Basically, Kim K flogging a protein shake just isn’t as powerful as it once was when you could have a more accessible or relatable micro-influencer engage with their fan base on a more personal level. Social media users want to feel as though they are being heard and seen, which is where the micro-influencer excels best.

“While standard influencer categories like beauty and lifestyle influencers are still very much prevalent, new influencer categories like financial influencers (finfluencers), skincare influencers (skinfluencers), and pet influencers (petfluencers) are emerging.”

Influencer Marketing Hub

So what’s next?

With more and more of Gen Z and millennials searching for authenticity and realism – the saturation of posts on social media featuring sponsored posts and advertising is turning them off. And turning them away.

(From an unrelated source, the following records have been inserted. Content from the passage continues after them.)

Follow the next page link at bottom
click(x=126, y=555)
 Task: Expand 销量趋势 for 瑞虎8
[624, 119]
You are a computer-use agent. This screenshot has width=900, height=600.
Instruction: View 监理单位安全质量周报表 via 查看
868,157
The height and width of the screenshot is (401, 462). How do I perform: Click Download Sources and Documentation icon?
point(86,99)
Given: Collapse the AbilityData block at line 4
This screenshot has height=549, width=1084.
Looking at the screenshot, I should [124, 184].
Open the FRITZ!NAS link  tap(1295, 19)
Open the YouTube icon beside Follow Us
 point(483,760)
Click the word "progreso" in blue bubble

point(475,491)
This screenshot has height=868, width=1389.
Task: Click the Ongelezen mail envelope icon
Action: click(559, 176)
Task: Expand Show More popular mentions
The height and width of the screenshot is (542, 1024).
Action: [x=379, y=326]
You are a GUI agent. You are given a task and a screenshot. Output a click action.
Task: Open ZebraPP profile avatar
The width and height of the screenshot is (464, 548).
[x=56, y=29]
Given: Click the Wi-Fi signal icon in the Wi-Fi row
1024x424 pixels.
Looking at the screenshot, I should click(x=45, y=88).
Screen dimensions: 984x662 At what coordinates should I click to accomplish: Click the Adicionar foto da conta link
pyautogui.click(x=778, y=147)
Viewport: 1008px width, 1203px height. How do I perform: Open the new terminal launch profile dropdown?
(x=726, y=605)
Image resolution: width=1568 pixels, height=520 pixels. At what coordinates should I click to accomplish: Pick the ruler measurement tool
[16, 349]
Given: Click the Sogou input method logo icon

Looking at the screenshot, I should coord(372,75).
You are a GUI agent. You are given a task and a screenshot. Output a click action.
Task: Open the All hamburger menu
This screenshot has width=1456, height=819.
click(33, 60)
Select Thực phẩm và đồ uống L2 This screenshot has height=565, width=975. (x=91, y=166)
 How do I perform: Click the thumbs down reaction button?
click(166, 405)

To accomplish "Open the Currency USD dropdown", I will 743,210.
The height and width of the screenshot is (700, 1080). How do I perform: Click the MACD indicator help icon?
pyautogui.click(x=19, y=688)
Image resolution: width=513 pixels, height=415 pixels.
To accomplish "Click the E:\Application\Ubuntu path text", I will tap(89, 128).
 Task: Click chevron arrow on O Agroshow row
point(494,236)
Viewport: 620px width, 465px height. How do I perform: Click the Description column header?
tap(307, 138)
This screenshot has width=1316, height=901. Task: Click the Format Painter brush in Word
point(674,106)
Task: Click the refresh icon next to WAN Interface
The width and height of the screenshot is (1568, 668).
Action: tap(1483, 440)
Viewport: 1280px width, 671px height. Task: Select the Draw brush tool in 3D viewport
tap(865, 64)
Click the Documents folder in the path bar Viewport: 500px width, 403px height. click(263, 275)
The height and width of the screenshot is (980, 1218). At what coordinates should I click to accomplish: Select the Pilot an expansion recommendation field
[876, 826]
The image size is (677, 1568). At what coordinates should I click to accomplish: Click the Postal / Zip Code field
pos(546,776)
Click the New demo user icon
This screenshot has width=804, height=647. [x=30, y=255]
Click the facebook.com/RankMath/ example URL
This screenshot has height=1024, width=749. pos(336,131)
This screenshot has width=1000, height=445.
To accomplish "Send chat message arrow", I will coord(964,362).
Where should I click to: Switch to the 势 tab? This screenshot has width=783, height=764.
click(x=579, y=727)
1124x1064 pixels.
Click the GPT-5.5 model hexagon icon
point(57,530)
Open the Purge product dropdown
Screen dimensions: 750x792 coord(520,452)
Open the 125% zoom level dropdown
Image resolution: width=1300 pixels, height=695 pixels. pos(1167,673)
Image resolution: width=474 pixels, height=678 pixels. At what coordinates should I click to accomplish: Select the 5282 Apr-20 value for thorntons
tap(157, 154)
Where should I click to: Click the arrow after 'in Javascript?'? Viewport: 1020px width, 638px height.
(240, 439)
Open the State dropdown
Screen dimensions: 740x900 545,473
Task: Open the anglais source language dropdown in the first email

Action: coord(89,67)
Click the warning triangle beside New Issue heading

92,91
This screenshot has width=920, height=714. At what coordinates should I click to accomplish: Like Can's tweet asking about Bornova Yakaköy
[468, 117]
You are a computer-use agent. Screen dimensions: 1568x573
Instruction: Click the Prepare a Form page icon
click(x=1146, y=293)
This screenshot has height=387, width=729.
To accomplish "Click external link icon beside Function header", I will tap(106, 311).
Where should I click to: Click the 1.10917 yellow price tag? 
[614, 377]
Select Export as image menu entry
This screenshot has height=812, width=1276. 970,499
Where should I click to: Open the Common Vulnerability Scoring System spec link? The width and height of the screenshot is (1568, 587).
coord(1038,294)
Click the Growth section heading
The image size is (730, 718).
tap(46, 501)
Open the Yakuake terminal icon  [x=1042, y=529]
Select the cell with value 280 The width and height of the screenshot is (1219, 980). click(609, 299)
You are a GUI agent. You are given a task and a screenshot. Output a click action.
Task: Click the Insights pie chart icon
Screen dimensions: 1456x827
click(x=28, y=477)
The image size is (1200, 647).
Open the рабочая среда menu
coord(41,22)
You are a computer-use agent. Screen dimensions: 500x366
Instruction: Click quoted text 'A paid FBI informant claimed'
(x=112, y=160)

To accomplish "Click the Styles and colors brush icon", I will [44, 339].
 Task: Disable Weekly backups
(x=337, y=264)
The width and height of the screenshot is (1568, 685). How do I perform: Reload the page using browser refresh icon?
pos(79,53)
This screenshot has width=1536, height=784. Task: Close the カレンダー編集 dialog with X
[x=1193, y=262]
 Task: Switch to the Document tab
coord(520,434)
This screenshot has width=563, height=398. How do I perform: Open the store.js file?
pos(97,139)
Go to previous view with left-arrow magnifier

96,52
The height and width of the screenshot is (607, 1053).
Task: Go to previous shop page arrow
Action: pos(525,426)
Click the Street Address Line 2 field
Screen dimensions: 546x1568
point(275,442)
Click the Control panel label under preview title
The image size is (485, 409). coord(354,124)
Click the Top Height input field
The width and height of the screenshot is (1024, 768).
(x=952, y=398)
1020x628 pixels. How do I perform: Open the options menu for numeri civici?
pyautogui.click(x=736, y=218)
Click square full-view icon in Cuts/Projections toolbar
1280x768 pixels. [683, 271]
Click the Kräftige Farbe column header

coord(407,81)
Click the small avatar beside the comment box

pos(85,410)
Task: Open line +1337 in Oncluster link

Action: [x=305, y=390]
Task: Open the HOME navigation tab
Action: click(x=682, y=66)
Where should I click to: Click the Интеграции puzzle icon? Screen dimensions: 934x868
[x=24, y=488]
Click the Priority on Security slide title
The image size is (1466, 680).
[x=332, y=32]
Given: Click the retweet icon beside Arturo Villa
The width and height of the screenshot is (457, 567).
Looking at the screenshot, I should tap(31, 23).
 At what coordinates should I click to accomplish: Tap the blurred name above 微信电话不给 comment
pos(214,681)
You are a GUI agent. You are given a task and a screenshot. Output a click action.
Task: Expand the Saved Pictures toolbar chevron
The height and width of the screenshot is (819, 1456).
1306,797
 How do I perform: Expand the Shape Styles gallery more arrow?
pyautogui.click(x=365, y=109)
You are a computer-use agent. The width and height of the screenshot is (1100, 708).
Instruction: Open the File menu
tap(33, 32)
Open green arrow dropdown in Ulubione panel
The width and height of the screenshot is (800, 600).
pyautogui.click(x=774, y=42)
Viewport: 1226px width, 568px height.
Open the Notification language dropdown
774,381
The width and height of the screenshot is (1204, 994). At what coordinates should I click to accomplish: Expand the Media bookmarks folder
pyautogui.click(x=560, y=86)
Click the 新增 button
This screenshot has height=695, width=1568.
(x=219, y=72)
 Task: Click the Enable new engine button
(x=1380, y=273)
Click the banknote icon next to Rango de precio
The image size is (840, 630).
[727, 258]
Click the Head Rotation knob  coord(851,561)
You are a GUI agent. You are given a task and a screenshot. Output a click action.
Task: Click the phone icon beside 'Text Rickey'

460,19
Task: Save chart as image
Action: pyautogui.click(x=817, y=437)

The demand for authentic engagement is on the rise and there is a gap in the market for a new social media platform to deliver what the people want. 

Enter BeReal… the new social platform

According to its website, the new social media platform, BeReal is offering ‘a new and unique way to discover who your friends really are in their daily lives.’ Launched in December 2019, it has exploded this year with a huge increase in app installations.

So how does it work? In a nutshell, you get a notification at a random time every day offering for you to create your BeReal. Simply snap a picture of what you’re doing right at that moment. Unlike other social platforms there is no option to edit or filter your image – and whilst you are given the option to retake a photo if you’re not happy with it – it will tell your followers how many shots it took you to get the one you went with!

‘Axios says the app appeals to Gen Z, and according to Apptopia, active users have grown 315% year-to-date. In 2022, Apptopia says, the app has seen 65% of its lifetime downloads, which the data company attributes to word of mouth on college campuses, as well as press coverage.’


Is it here to stay? Who knows? Will users try to find hacks and ways to get around the #bereal ethos, with editing and filters? Probably. Will brands and businesses need to pivot to a more fresh-faced and authentic approach? Maybe… but it’ll be interesting to see how it unfolds.

Influencer marketing seems as though it is here to stay, but what an influencer looks like going forward, is very much up in the air.